• _Records supplied_:
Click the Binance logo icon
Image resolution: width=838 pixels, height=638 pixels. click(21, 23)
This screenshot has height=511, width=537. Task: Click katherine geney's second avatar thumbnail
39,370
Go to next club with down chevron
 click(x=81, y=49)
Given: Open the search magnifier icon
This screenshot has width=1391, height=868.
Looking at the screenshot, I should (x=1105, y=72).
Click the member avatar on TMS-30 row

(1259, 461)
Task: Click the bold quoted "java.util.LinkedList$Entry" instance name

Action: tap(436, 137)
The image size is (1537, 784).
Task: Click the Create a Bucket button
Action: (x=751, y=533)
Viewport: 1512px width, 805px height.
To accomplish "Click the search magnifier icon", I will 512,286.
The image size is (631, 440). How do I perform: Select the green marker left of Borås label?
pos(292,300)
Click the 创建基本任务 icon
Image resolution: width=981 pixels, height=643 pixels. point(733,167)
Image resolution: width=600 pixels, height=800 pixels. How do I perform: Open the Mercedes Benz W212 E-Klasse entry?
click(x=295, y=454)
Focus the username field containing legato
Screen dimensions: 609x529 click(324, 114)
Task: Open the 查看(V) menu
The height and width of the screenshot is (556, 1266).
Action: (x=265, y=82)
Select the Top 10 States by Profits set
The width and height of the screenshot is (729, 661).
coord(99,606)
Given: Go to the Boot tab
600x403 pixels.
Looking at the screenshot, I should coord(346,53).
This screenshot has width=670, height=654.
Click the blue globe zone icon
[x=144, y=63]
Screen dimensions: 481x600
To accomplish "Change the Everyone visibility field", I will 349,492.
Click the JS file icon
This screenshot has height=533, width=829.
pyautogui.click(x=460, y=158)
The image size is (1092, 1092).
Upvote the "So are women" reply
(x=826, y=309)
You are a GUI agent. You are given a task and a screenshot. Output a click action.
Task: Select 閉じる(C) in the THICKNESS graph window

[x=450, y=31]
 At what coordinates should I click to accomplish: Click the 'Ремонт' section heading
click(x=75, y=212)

• _Short task_:
Rewrite all of the items above as a numbered list, skipping any blank lines.

• _Result_:
1. Click the Binance logo icon
2. Image resolution: width=838 pixels, height=638 pixels. click(21, 23)
3. This screenshot has height=511, width=537. Task: Click katherine geney's second avatar thumbnail
4. 39,370
5. Go to next club with down chevron
6.  click(x=81, y=49)
7. Given: Open the search magnifier icon
8. This screenshot has width=1391, height=868.
9. Looking at the screenshot, I should (x=1105, y=72).
10. Click the member avatar on TMS-30 row
11. (1259, 461)
12. Task: Click the bold quoted "java.util.LinkedList$Entry" instance name
13. Action: tap(436, 137)
14. The image size is (1537, 784).
15. Task: Click the Create a Bucket button
16. Action: (x=751, y=533)
17. Viewport: 1512px width, 805px height.
18. To accomplish "Click the search magnifier icon", I will 512,286.
19. The image size is (631, 440). How do I perform: Select the green marker left of Borås label?
20. pos(292,300)
21. Click the 创建基本任务 icon
22. Image resolution: width=981 pixels, height=643 pixels. point(733,167)
23. Image resolution: width=600 pixels, height=800 pixels. How do I perform: Open the Mercedes Benz W212 E-Klasse entry?
24. click(x=295, y=454)
25. Focus the username field containing legato
26. Screen dimensions: 609x529 click(324, 114)
27. Task: Open the 查看(V) menu
28. The height and width of the screenshot is (556, 1266).
29. Action: (x=265, y=82)
30. Select the Top 10 States by Profits set
31. The width and height of the screenshot is (729, 661).
32. coord(99,606)
33. Given: Go to the Boot tab
34. 600x403 pixels.
35. Looking at the screenshot, I should coord(346,53).
36. This screenshot has width=670, height=654.
37. Click the blue globe zone icon
38. [x=144, y=63]
39. Screen dimensions: 481x600
40. To accomplish "Change the Everyone visibility field", I will 349,492.
41. Click the JS file icon
42. This screenshot has height=533, width=829.
43. pyautogui.click(x=460, y=158)
44. The image size is (1092, 1092).
45. Upvote the "So are women" reply
46. (x=826, y=309)
47. You are a GUI agent. You are given a task and a screenshot. Output a click action.
48. Task: Select 閉じる(C) in the THICKNESS graph window
49. [x=450, y=31]
50.  At what coordinates should I click to accomplish: Click the 'Ремонт' section heading
51. click(x=75, y=212)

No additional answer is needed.